Yerimden hunharca kalktım ve tüm seksiliğimle sesimi incelttim, "Tabii ki manyak mısın?! Şu güzelliğime bak... Şu 90 60 90 ölçülere.. Ateş atıyorum lan!"
"Uzaktan bakınca yürüyen bir siyah duvar gibisin aslında." dedi ve dil çıkarttı sinir olduğunu belli eden ifadesiyle.
"Sen de deneme tahtası gibi renkarenksin ben bir şey diyor muyum, ayıp ha!" deyip kıkırdadım.
Bu kızı seviyordum.
"Ya çok konuşma da odanı topla çöplük gibi." diyerek beni kovuşturmasından çizim yapma zamanı olduğunu anlamıştım.
O böyleydi. Çizim yapacağı zaman herkesi bir bahane bulup başından kovuşturur, yalnızlığın verdiği huzurla çizimlerini yapardı.
"İyi. Hıh." deyip trip atarmış gibi yaparak minik (cidden minik) odama girdim.
Bu evi Nil'le sırf ucuz olduğu için kiralamıştık. O büyük odayı büyük bir zevkle kaparken ben boyuna dikdörtgen bu minik, basık odayı tercih etmiştim. Ayrıca odanın bir duvarını tamamen posterlerle kaplayıp odayı siyaha boyamak ve tamamen siyah dekore etmek benim için büyük zevkti. Nil'le 16 senelik dostluğumuz da tamamen zıttık. O rengarenk giyinip, annelerimizin yanında hanım hanımcık oturup, evcilik oynayıp, makyaj yapan tarafken ben kabadayı gibi gezip, annesinin tokatlarına rağmen makasla evde saçını kısacık kesip abisinin şortlarını aşıran, mahalle kavgalarına karışıp dayak yiyen taraf olurdum. O kuaföre randevu alıp kuaföre "Merhaba kızlar!" diyerek girerken, ben mahalle berberine "Selamın aleyküm Abdullah emmi!" diyerek tüm kroluğumu ortaya koyardım. (Hâlâ kro.) Düşüncelerimi başımdan kovuşturarak yerde ki kıyafetlerimi, kulaklıklarımı ve kalemlerimi yerlerine yerleştirirken dolabımın kapağını açtım. "Niil! Şu siyah elbisen bende kalmış!" deyip yatağımın üzerine fırlatırken Nil hayretle seslendi. "Senin dolabında elbisenin ne işi var be?!"

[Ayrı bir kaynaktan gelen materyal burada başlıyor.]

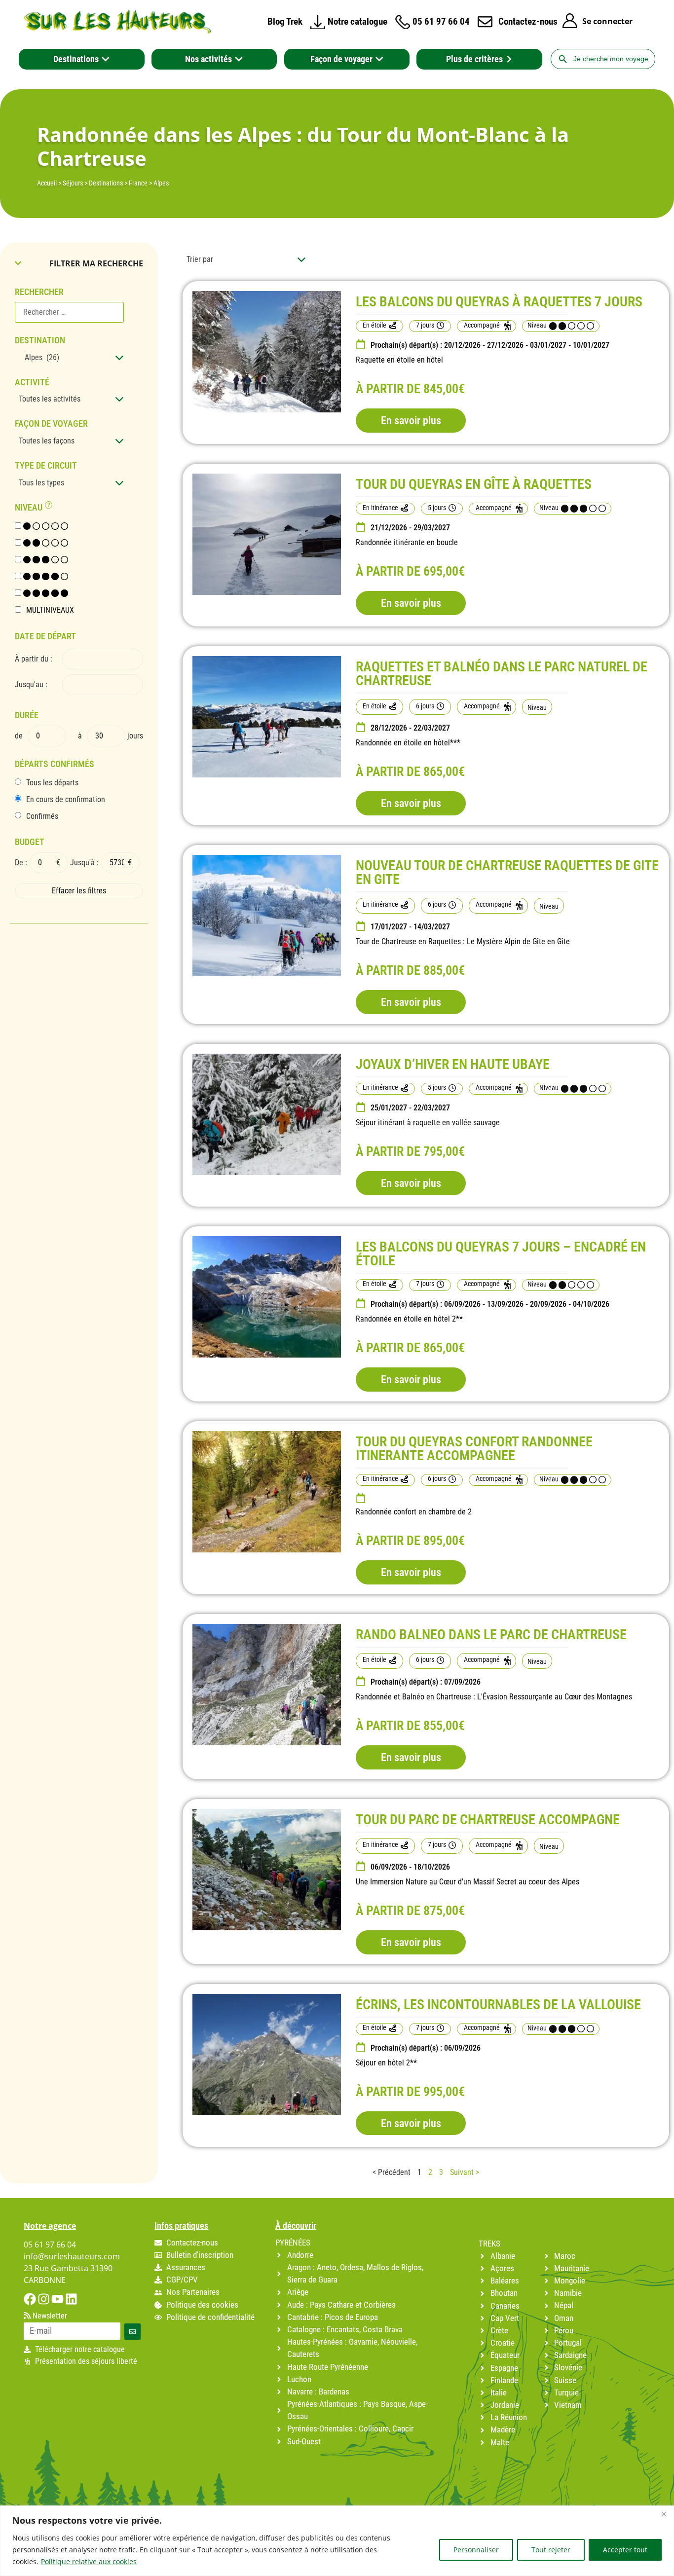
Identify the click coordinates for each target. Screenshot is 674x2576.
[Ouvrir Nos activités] (238, 59)
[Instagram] (43, 2299)
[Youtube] (57, 2299)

Sorusuna cevap verdim, " Geçen aile yemeğinde zorla giymiştim ya mal."
Anladığını belirten homurtular eşliğinde tekrar resmine gömüldüğünü belirten seslerle birlikte bana odaklanan Nil'e veda ettikten sonra dolabımdan siyah bol bir tişört ve kısa şort giyip kahverengiyle kızıl arasında ki saçlarımı taradım. "Göz kalemin var mı?" Nil cevap verip, "Makyaj masamın sağdan ikinci çekmecesinde 200-300 tane var."
"Yoğamına. Bütün parasını makyaja mı yatırıyor napıyor bu?" "Senin gibi içkiye yatırmıyor en azından." "Kes sesini uyuz iç ses."
ŞİMDİ OKUDUĞUN
Renkli Ruhlar~
RomanceGri ve Mavi'nin, biraz bira, biraz boya, biraz mürekkep, biraz da aşk ve tutku dolu hikâyesine hoş geldiniz..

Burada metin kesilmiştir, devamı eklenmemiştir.